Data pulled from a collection

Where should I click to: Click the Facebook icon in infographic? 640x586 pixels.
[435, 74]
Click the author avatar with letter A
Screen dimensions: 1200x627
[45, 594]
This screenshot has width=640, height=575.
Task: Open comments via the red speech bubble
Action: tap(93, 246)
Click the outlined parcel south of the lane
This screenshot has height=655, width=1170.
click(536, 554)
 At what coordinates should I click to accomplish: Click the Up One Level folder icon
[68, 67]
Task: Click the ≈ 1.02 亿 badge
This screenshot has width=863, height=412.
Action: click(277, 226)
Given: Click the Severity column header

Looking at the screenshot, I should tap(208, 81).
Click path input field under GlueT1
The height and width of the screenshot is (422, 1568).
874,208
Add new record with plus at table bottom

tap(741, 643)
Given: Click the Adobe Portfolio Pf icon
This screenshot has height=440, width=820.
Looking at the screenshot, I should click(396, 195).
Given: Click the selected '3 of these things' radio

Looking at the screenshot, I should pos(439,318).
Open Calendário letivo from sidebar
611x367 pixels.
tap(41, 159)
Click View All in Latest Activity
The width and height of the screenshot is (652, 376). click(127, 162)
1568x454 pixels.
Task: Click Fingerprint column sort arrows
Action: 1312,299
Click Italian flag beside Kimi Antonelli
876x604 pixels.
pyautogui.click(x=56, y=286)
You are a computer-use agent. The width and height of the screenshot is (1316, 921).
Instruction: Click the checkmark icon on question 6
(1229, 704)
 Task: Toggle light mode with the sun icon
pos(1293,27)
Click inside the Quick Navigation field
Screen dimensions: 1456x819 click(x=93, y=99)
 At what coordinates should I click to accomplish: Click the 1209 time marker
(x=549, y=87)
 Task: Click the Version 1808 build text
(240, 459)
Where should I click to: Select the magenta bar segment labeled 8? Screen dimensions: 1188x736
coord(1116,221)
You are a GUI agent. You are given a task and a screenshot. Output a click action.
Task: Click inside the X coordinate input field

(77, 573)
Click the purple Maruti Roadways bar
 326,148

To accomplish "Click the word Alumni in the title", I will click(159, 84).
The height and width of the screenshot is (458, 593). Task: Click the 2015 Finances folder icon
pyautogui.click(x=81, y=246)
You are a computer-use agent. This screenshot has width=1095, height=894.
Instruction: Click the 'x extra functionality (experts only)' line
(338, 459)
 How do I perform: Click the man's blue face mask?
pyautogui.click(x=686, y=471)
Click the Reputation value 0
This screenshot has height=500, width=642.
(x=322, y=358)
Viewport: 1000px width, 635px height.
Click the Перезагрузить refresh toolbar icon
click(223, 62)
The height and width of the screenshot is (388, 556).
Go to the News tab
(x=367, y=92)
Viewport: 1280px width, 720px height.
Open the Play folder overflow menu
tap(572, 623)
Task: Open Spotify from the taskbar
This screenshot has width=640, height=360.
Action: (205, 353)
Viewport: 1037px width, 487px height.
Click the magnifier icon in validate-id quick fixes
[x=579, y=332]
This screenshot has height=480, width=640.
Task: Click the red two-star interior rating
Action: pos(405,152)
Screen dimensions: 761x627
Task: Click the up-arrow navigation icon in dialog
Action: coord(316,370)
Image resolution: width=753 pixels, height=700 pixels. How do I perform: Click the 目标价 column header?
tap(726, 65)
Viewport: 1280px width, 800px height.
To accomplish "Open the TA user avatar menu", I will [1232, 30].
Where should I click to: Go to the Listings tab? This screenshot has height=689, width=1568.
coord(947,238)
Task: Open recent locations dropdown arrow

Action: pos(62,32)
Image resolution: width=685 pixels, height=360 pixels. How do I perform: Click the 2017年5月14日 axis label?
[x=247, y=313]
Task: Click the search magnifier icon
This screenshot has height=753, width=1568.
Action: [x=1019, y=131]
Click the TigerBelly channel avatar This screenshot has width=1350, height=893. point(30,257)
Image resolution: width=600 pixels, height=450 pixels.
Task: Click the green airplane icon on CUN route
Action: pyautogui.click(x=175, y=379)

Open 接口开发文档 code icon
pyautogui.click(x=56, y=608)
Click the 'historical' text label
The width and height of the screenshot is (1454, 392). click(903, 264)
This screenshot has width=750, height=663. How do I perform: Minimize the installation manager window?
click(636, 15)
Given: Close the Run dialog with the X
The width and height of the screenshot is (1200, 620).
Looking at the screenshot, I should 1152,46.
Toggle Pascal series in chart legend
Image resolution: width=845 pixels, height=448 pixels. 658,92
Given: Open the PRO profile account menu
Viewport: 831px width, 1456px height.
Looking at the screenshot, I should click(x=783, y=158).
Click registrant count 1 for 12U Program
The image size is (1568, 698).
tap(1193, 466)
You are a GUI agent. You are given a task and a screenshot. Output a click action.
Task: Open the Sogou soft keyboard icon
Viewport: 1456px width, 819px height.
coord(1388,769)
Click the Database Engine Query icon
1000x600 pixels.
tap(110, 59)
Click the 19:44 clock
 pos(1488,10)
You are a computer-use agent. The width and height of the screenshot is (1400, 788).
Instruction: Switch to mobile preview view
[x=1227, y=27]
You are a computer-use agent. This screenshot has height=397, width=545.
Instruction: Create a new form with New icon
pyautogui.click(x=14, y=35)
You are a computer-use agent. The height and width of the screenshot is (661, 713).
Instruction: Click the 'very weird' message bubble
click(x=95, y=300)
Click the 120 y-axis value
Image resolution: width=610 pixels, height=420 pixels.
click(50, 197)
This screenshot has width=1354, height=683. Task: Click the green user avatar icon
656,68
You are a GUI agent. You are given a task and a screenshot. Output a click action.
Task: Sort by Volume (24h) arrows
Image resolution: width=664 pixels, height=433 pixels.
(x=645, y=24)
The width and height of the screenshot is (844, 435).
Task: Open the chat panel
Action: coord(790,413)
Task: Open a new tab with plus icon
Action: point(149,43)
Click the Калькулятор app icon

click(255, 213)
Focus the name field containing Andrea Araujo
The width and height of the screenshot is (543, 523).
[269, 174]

◆ Exercise ◆
Could you give all of the lines above as a numbered list, leaving out the blank ones?

◆ Result ◆
1. Where should I click to: Click the Facebook icon in infographic? 640x586 pixels.
2. [435, 74]
3. Click the author avatar with letter A
4. Screen dimensions: 1200x627
5. [45, 594]
6. This screenshot has width=640, height=575.
7. Task: Open comments via the red speech bubble
8. Action: tap(93, 246)
9. Click the outlined parcel south of the lane
10. This screenshot has height=655, width=1170.
11. click(536, 554)
12.  At what coordinates should I click to accomplish: Click the Up One Level folder icon
13. [68, 67]
14. Task: Click the ≈ 1.02 亿 badge
15. This screenshot has width=863, height=412.
16. Action: click(277, 226)
17. Given: Click the Severity column header
18. Looking at the screenshot, I should tap(208, 81).
19. Click path input field under GlueT1
20. The height and width of the screenshot is (422, 1568).
21. 874,208
22. Add new record with plus at table bottom
23. tap(741, 643)
24. Given: Click the Adobe Portfolio Pf icon
25. This screenshot has height=440, width=820.
26. Looking at the screenshot, I should click(396, 195).
27. Given: Click the selected '3 of these things' radio
28. Looking at the screenshot, I should pos(439,318).
29. Open Calendário letivo from sidebar
30. 611x367 pixels.
31. tap(41, 159)
32. Click View All in Latest Activity
33. The width and height of the screenshot is (652, 376). click(127, 162)
34. 1568x454 pixels.
35. Task: Click Fingerprint column sort arrows
36. Action: 1312,299
37. Click Italian flag beside Kimi Antonelli
38. 876x604 pixels.
39. pyautogui.click(x=56, y=286)
40. You are a computer-use agent. The width and height of the screenshot is (1316, 921).
41. Instruction: Click the checkmark icon on question 6
42. (1229, 704)
43.  Task: Toggle light mode with the sun icon
44. pos(1293,27)
45. Click inside the Quick Navigation field
46. Screen dimensions: 1456x819 click(x=93, y=99)
47.  At what coordinates should I click to accomplish: Click the 1209 time marker
48. (x=549, y=87)
49.  Task: Click the Version 1808 build text
50. (240, 459)
51. Where should I click to: Select the magenta bar segment labeled 8? Screen dimensions: 1188x736
52. coord(1116,221)
53. You are a GUI agent. You are given a task and a screenshot. Output a click action.
54. Task: Click inside the X coordinate input field
55. (77, 573)
56. Click the purple Maruti Roadways bar
57.  326,148
58. To accomplish "Click the word Alumni in the title", I will click(159, 84).
59. The height and width of the screenshot is (458, 593). Task: Click the 2015 Finances folder icon
60. pyautogui.click(x=81, y=246)
61. You are a computer-use agent. This screenshot has width=1095, height=894.
62. Instruction: Click the 'x extra functionality (experts only)' line
63. (338, 459)
64.  How do I perform: Click the man's blue face mask?
65. pyautogui.click(x=686, y=471)
66. Click the Reputation value 0
67. This screenshot has height=500, width=642.
68. (x=322, y=358)
69. Viewport: 1000px width, 635px height.
70. Click the Перезагрузить refresh toolbar icon
71. click(223, 62)
72. The height and width of the screenshot is (388, 556).
73. Go to the News tab
74. (x=367, y=92)
75. Viewport: 1280px width, 720px height.
76. Open the Play folder overflow menu
77. tap(572, 623)
78. Task: Open Spotify from the taskbar
79. This screenshot has width=640, height=360.
80. Action: (205, 353)
81. Viewport: 1037px width, 487px height.
82. Click the magnifier icon in validate-id quick fixes
83. [x=579, y=332]
84. This screenshot has height=480, width=640.
85. Task: Click the red two-star interior rating
86. Action: pos(405,152)
87. Screen dimensions: 761x627
88. Task: Click the up-arrow navigation icon in dialog
89. Action: coord(316,370)
90. Image resolution: width=753 pixels, height=700 pixels. How do I perform: Click the 目标价 column header?
91. tap(726, 65)
92. Viewport: 1280px width, 800px height.
93. To accomplish "Open the TA user avatar menu", I will [1232, 30].
94. Where should I click to: Go to the Listings tab? This screenshot has height=689, width=1568.
95. coord(947,238)
96. Task: Open recent locations dropdown arrow
97. Action: pos(62,32)
98. Image resolution: width=685 pixels, height=360 pixels. How do I perform: Click the 2017年5月14日 axis label?
99. [x=247, y=313]
100. Task: Click the search magnifier icon
101. This screenshot has height=753, width=1568.
102. Action: [x=1019, y=131]
103. Click the TigerBelly channel avatar This screenshot has width=1350, height=893. point(30,257)
104. Image resolution: width=600 pixels, height=450 pixels.
105. Task: Click the green airplane icon on CUN route
106. Action: pyautogui.click(x=175, y=379)
107. Open 接口开发文档 code icon
108. pyautogui.click(x=56, y=608)
109. Click the 'historical' text label
110. The width and height of the screenshot is (1454, 392). click(903, 264)
111. This screenshot has width=750, height=663. How do I perform: Minimize the installation manager window?
112. click(636, 15)
113. Given: Close the Run dialog with the X
114. The width and height of the screenshot is (1200, 620).
115. Looking at the screenshot, I should 1152,46.
116. Toggle Pascal series in chart legend
117. Image resolution: width=845 pixels, height=448 pixels. 658,92
118. Given: Open the PRO profile account menu
119. Viewport: 831px width, 1456px height.
120. Looking at the screenshot, I should click(x=783, y=158).
121. Click registrant count 1 for 12U Program
122. The image size is (1568, 698).
123. tap(1193, 466)
124. You are a GUI agent. You are given a task and a screenshot. Output a click action.
125. Task: Open the Sogou soft keyboard icon
126. Viewport: 1456px width, 819px height.
127. coord(1388,769)
128. Click the Database Engine Query icon
129. 1000x600 pixels.
130. tap(110, 59)
131. Click the 19:44 clock
132.  pos(1488,10)
133. You are a computer-use agent. The width and height of the screenshot is (1400, 788).
134. Instruction: Switch to mobile preview view
135. [x=1227, y=27]
136. You are a computer-use agent. This screenshot has height=397, width=545.
137. Instruction: Create a new form with New icon
138. pyautogui.click(x=14, y=35)
139. You are a computer-use agent. The height and width of the screenshot is (661, 713).
140. Instruction: Click the 'very weird' message bubble
141. click(x=95, y=300)
142. Click the 120 y-axis value
143. Image resolution: width=610 pixels, height=420 pixels.
144. click(50, 197)
145. This screenshot has width=1354, height=683. Task: Click the green user avatar icon
146. 656,68
147. You are a GUI agent. You are given a task and a screenshot. Output a click action.
148. Task: Sort by Volume (24h) arrows
149. Image resolution: width=664 pixels, height=433 pixels.
150. (x=645, y=24)
151. The width and height of the screenshot is (844, 435).
152. Task: Open the chat panel
153. Action: coord(790,413)
154. Task: Open a new tab with plus icon
155. Action: point(149,43)
156. Click the Калькулятор app icon
157. click(255, 213)
158. Focus the name field containing Andrea Araujo
159. The width and height of the screenshot is (543, 523).
160. [269, 174]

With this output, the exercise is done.